■ Your instructions
Please reproduce the listing in its entirety, exactly as shown.

■ Entries shown

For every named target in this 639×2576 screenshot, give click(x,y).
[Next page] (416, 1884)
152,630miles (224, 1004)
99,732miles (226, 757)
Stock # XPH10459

■ Result of this task
For every named target in this 639×2576 screenshot, give click(x,y).
[Next page] (416, 1884)
152,630miles (224, 1004)
99,732miles (226, 757)
Stock # XPH10459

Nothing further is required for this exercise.